The best way to understand the force and quality of his voice is, well, to listen to it and make your own judgment, but if you put Travis Tritt's voice, a box of cigars, a couple bottles of Jack Daniels, a few feet of your driveway, and some okra in a blender and put it on "Chunky," you might get something like Stapleton's voice. This intricate metaphor, however, fails to give you an idea of his versatility: he can warble and moan on the languorous Civil War song "Sticks That Made Thunder" (an apt image for instruments as well as muskets); he can rasp and cackle on "If it Hadn't Been for Love," a murderer's lament-type song that's one of my favorites from the album; and he can howl in a clear and shatteringly powerful (but still chunky as hell) Howitzer of a tenor on tunes like the boppin' bluegrassy opener, "Blue Side of the Mountain." And he can do a tasteful amount of that Mariah Carey melisma crap when he feels like it, too. Nor is he afraid to make his voice sound flat and brash when it fits the line or the syllable. I could go on, but the point is that Chris Stapleton's vocal chords are one of the finest artifacts of modern bluegrass.
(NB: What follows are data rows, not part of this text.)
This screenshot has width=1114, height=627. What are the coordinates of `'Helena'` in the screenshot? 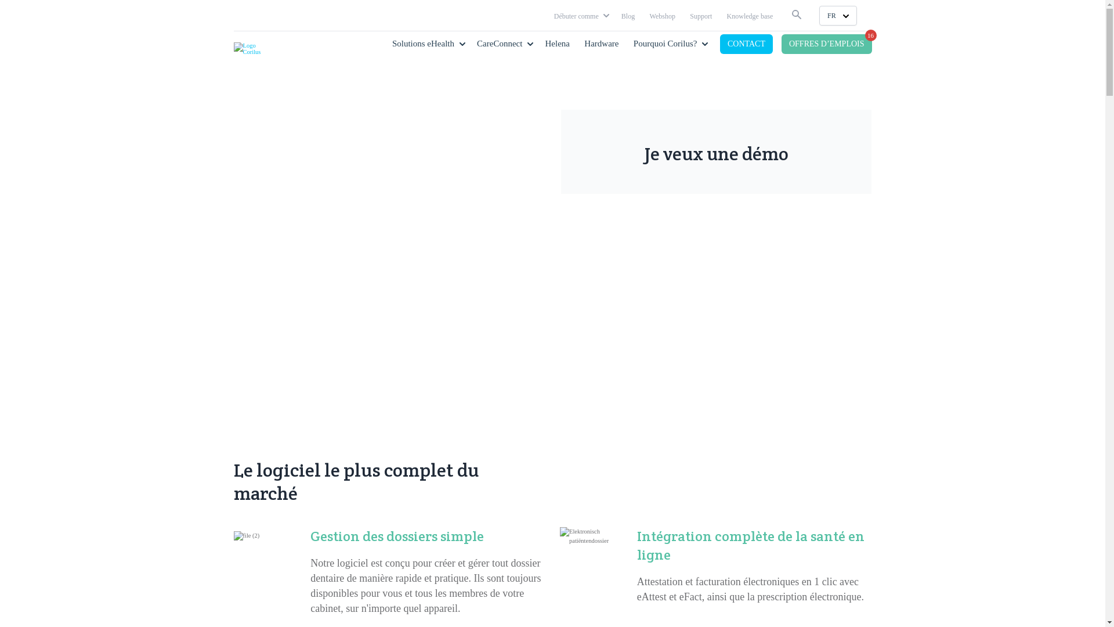 It's located at (557, 42).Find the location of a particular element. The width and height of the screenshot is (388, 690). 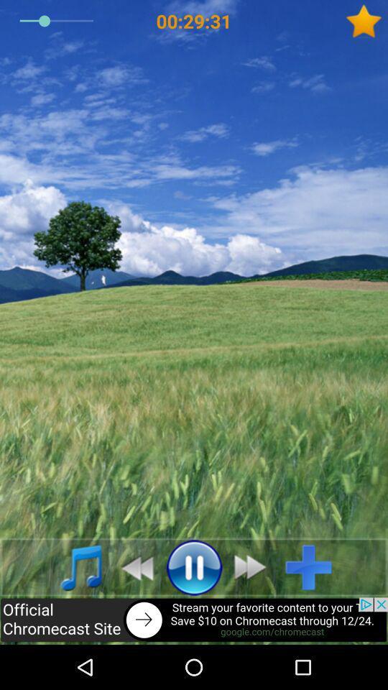

reverse is located at coordinates (133, 567).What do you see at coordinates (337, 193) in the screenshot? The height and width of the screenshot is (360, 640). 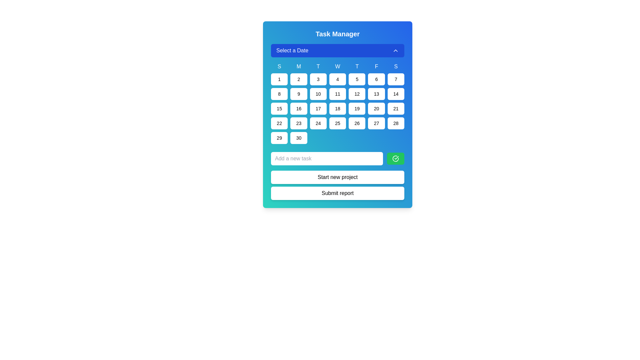 I see `the 'Submit report' button, which is a rectangular button with rounded corners and black text on a white background, located below the 'Start new project' button` at bounding box center [337, 193].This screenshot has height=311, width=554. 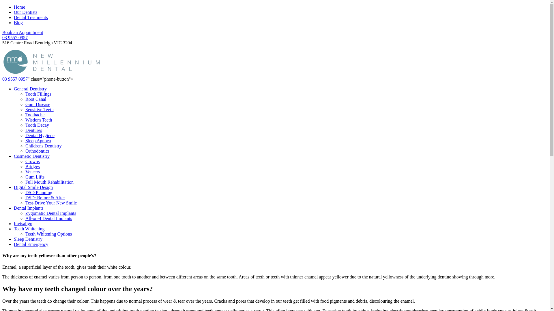 I want to click on 'Sensitive Teeth', so click(x=39, y=110).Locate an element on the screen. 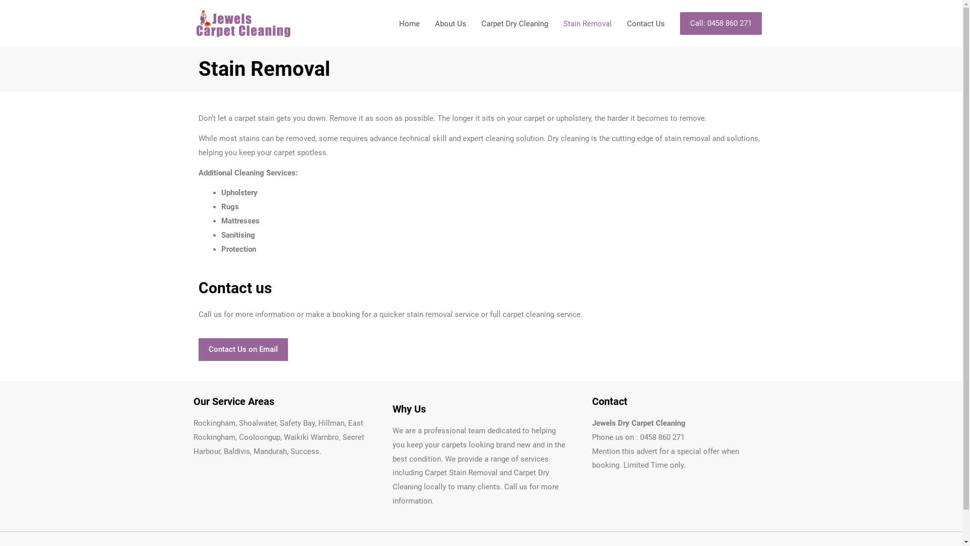 The image size is (970, 546). 'Carpet Dry Cleaning' is located at coordinates (473, 23).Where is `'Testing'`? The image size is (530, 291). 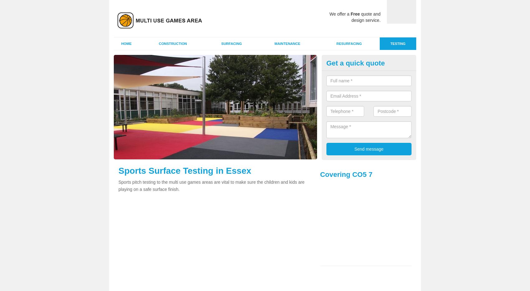 'Testing' is located at coordinates (390, 43).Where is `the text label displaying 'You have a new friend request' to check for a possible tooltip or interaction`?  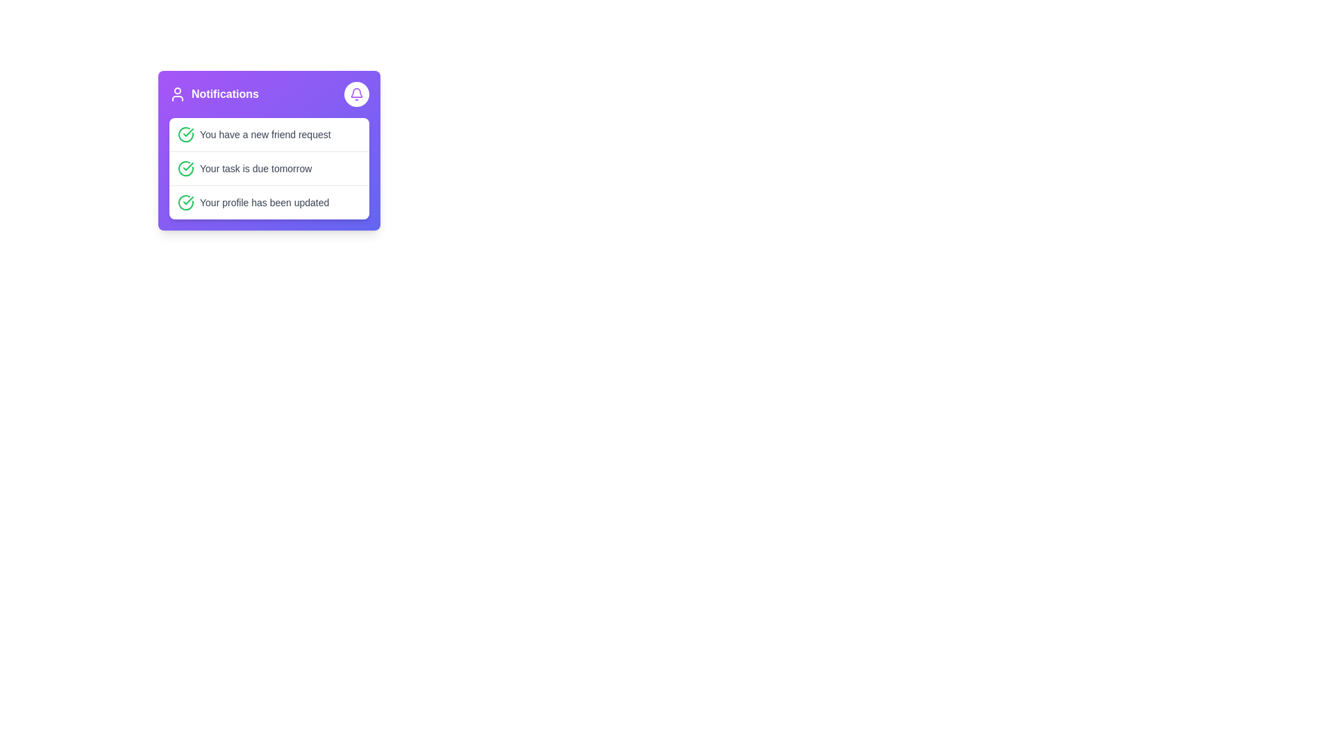 the text label displaying 'You have a new friend request' to check for a possible tooltip or interaction is located at coordinates (265, 134).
His songs ain't bad either. My chief gripe about modern bluegrass bands, as I believe I've griped before, is weak songwriting in the midst of tight instrumentation and phenomenal chops, and so by comparison with some of the dreck I've heard passed off as bluegrass, the SteelDrivers' songs are fantastic. In the grand scheme of things this makes them better than average but not instant classics (except maybe "If it Hadn't Been for Love," which deserves to be covered well and frequently). The songs nod to and flirt with bluegrass cliches while occasionally inverting or altogether rejecting them. There's a war song, a drinking song, a murder song, a homesick song, a few lovesick songs, you know, but they're well-done expressions of their various archetypes.
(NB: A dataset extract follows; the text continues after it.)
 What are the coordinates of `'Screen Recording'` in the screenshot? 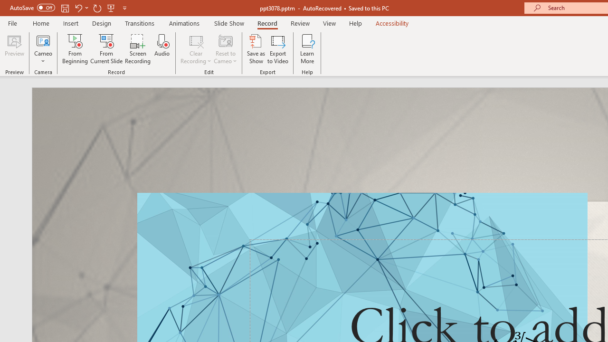 It's located at (137, 49).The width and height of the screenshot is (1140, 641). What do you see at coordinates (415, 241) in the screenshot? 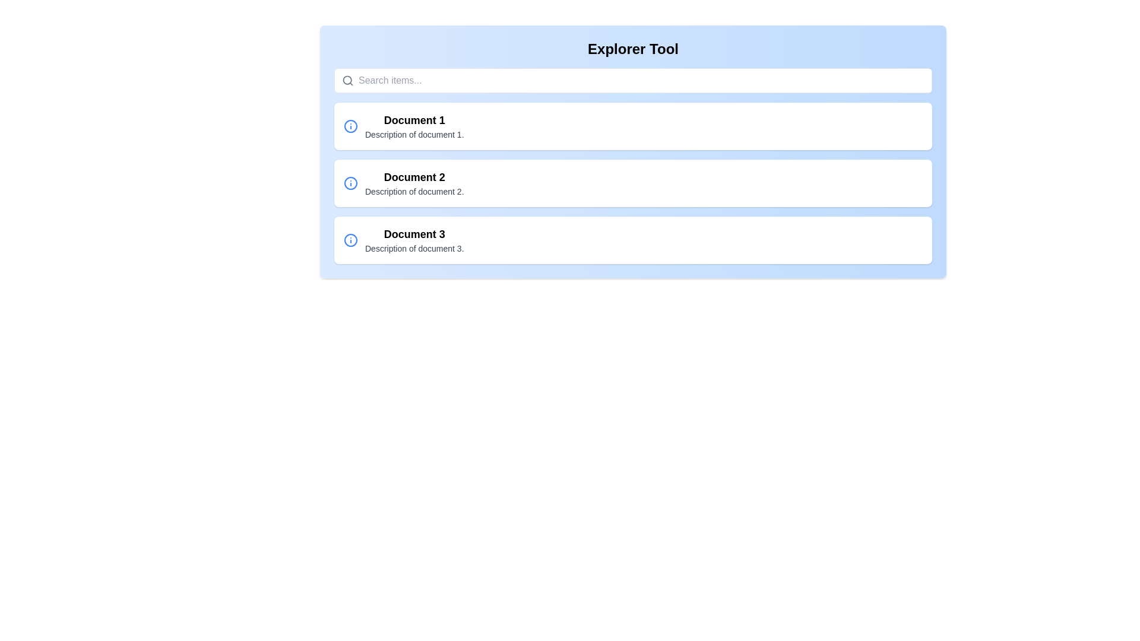
I see `the third list item in the document list` at bounding box center [415, 241].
The instrumentalists are chosen from Nashville's finest session musicians, and it shows. Together they achieve a remarkably tight and crisp sound, while managing to sound raw and unpolished. How does that work? I'm terribly jealous of this effect. Individually, they vary. Stapleton has great rhythm with his guitar but eschews lead lines. Bassist Mike Fleming is like a pet rock: groovy and steadfast. Banjoist Richard Bailey is my favorite instrumentalist in the band, with wonderful bounce, sparkling tone, and eternal creativity. Mandolinist Mike Henderson (who co-writes many of the songs) remained an enigma for a while because, whether it's the poor mix of the album (hard to believe on such a slick product) or the poor quality of the Amazon download or the cheapness of my equipment, I couldn't hear the mandolin breaks on any of the songs worth jack when listening on my CD player. With headphones, on my computer, I found his breaks to be competent, clean, simple, and firmly within what Bill Monroe would find tolerable. Fiddler Tammy Rogers... well, now, let's be fair, I'm a fiddle player, and thus am terribly critical of other fiddle players. She's quite good, and plays with a lot more soul than many Nashville fiddle robots I know of, but sometimes she tends to sound a bit frenetic and sometimes her breaks tend to sound kind of the same. Also there is one lick that she plays over and over and over again in various songs, no matter the key or time signature, which gets to be aggravating. (Listen for it... it starts on the flat 7th of the chord and has a big slide in the middle.) She does sing some fine harmonies upon occasion as well.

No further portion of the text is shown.